▶ Task directions
Could you give the records below again exactly as they stand?

▶ Exercise materials
- - - - - - -
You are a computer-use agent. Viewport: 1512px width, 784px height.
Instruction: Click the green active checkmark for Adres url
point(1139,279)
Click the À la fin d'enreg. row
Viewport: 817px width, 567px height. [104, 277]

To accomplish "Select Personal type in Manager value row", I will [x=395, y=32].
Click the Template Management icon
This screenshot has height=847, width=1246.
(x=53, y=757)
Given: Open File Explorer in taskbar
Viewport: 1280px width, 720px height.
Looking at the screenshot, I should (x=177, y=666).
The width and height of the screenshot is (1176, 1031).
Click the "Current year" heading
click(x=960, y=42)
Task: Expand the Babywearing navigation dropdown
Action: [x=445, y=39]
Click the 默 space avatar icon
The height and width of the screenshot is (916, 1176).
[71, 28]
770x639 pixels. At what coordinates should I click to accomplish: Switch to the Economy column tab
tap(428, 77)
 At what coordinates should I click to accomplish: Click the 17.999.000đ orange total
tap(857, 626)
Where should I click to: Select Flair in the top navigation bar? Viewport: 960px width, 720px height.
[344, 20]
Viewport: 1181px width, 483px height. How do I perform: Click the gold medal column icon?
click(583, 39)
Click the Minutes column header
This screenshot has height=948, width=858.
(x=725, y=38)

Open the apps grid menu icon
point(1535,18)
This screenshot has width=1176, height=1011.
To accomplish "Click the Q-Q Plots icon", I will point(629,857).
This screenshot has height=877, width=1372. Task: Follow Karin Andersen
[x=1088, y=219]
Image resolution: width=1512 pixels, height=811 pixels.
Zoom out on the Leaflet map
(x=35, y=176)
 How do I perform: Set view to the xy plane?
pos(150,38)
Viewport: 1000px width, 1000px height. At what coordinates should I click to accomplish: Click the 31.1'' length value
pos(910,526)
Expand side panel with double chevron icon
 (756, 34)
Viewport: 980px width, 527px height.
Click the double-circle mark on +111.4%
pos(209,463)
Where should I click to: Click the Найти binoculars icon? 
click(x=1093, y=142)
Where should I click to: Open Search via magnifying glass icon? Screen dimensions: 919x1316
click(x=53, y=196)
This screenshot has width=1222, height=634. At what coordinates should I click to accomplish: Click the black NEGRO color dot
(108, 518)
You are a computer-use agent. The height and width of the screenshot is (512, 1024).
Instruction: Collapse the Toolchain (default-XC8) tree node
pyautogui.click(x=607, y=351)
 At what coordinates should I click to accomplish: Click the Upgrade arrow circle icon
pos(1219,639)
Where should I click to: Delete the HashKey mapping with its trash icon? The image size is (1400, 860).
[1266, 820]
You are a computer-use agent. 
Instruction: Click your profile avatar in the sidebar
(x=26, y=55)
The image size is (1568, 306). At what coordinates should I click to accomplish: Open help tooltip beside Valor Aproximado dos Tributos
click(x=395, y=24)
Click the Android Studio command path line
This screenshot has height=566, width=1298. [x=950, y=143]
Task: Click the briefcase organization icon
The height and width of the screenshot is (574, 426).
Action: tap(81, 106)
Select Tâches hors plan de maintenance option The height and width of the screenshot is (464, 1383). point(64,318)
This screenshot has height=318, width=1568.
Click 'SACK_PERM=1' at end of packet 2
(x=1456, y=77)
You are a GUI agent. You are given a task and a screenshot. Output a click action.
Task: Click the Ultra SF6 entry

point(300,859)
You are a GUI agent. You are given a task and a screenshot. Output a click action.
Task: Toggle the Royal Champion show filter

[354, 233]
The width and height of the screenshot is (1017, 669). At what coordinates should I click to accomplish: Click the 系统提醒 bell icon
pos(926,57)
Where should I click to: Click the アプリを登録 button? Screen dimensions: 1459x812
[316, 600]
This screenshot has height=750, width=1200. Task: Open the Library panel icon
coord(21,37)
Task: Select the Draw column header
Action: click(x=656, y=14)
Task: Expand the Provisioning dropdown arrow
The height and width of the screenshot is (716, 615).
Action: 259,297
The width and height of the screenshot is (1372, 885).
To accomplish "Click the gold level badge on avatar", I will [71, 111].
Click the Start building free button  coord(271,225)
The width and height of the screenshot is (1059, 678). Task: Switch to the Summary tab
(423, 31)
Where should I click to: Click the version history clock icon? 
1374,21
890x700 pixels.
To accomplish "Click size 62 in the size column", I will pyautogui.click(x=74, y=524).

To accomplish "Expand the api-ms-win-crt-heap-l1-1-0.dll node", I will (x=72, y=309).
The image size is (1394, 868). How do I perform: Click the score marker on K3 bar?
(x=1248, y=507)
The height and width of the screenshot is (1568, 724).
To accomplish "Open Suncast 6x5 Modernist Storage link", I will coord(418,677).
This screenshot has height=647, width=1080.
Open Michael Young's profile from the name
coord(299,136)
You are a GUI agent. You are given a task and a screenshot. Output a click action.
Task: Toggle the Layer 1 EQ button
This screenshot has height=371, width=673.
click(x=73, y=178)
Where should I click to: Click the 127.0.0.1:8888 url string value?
- - - - - - -
▶ Task result
You are a computer-use agent. Viewport: 1512px width, 784px height.
Instruction: Click the green active checkmark for Adres url
point(1139,279)
Click the À la fin d'enreg. row
Viewport: 817px width, 567px height. [104, 277]

To accomplish "Select Personal type in Manager value row", I will [x=395, y=32].
Click the Template Management icon
This screenshot has height=847, width=1246.
(x=53, y=757)
Given: Open File Explorer in taskbar
Viewport: 1280px width, 720px height.
Looking at the screenshot, I should (x=177, y=666).
The width and height of the screenshot is (1176, 1031).
Click the "Current year" heading
click(x=960, y=42)
Task: Expand the Babywearing navigation dropdown
Action: [x=445, y=39]
Click the 默 space avatar icon
The height and width of the screenshot is (916, 1176).
[71, 28]
770x639 pixels. At what coordinates should I click to accomplish: Switch to the Economy column tab
tap(428, 77)
 At what coordinates should I click to accomplish: Click the 17.999.000đ orange total
tap(857, 626)
Where should I click to: Select Flair in the top navigation bar? Viewport: 960px width, 720px height.
[344, 20]
Viewport: 1181px width, 483px height. How do I perform: Click the gold medal column icon?
click(583, 39)
Click the Minutes column header
This screenshot has height=948, width=858.
(x=725, y=38)

Open the apps grid menu icon
point(1535,18)
This screenshot has width=1176, height=1011.
To accomplish "Click the Q-Q Plots icon", I will point(629,857).
This screenshot has height=877, width=1372. Task: Follow Karin Andersen
[x=1088, y=219]
Image resolution: width=1512 pixels, height=811 pixels.
Zoom out on the Leaflet map
(x=35, y=176)
 How do I perform: Set view to the xy plane?
pos(150,38)
Viewport: 1000px width, 1000px height. At what coordinates should I click to accomplish: Click the 31.1'' length value
pos(910,526)
Expand side panel with double chevron icon
 (756, 34)
Viewport: 980px width, 527px height.
Click the double-circle mark on +111.4%
pos(209,463)
Where should I click to: Click the Найти binoculars icon? 
click(x=1093, y=142)
Where should I click to: Open Search via magnifying glass icon? Screen dimensions: 919x1316
click(x=53, y=196)
This screenshot has width=1222, height=634. At what coordinates should I click to accomplish: Click the black NEGRO color dot
(108, 518)
You are a computer-use agent. The height and width of the screenshot is (512, 1024).
Instruction: Collapse the Toolchain (default-XC8) tree node
pyautogui.click(x=607, y=351)
 At what coordinates should I click to accomplish: Click the Upgrade arrow circle icon
pos(1219,639)
Where should I click to: Delete the HashKey mapping with its trash icon? The image size is (1400, 860).
[1266, 820]
You are a computer-use agent. 
Instruction: Click your profile avatar in the sidebar
(x=26, y=55)
The image size is (1568, 306). At what coordinates should I click to accomplish: Open help tooltip beside Valor Aproximado dos Tributos
click(x=395, y=24)
Click the Android Studio command path line
This screenshot has height=566, width=1298. [x=950, y=143]
Task: Click the briefcase organization icon
The height and width of the screenshot is (574, 426).
Action: tap(81, 106)
Select Tâches hors plan de maintenance option The height and width of the screenshot is (464, 1383). point(64,318)
This screenshot has height=318, width=1568.
Click 'SACK_PERM=1' at end of packet 2
(x=1456, y=77)
You are a GUI agent. You are given a task and a screenshot. Output a click action.
Task: Click the Ultra SF6 entry

point(300,859)
You are a GUI agent. You are given a task and a screenshot. Output a click action.
Task: Toggle the Royal Champion show filter

[354, 233]
The width and height of the screenshot is (1017, 669). At what coordinates should I click to accomplish: Click the 系统提醒 bell icon
pos(926,57)
Where should I click to: Click the アプリを登録 button? Screen dimensions: 1459x812
[316, 600]
This screenshot has height=750, width=1200. Task: Open the Library panel icon
coord(21,37)
Task: Select the Draw column header
Action: click(x=656, y=14)
Task: Expand the Provisioning dropdown arrow
The height and width of the screenshot is (716, 615).
Action: 259,297
The width and height of the screenshot is (1372, 885).
To accomplish "Click the gold level badge on avatar", I will [71, 111].
Click the Start building free button  coord(271,225)
The width and height of the screenshot is (1059, 678). Task: Switch to the Summary tab
(423, 31)
Where should I click to: Click the version history clock icon? 
1374,21
890x700 pixels.
To accomplish "Click size 62 in the size column", I will pyautogui.click(x=74, y=524).

To accomplish "Expand the api-ms-win-crt-heap-l1-1-0.dll node", I will (x=72, y=309).
The image size is (1394, 868). How do I perform: Click the score marker on K3 bar?
(x=1248, y=507)
The height and width of the screenshot is (1568, 724).
To accomplish "Open Suncast 6x5 Modernist Storage link", I will coord(418,677).
This screenshot has height=647, width=1080.
Open Michael Young's profile from the name
coord(299,136)
You are a GUI agent. You are given a task and a screenshot. Output a click action.
Task: Toggle the Layer 1 EQ button
This screenshot has height=371, width=673.
click(x=73, y=178)
Where should I click to: Click the 127.0.0.1:8888 url string value?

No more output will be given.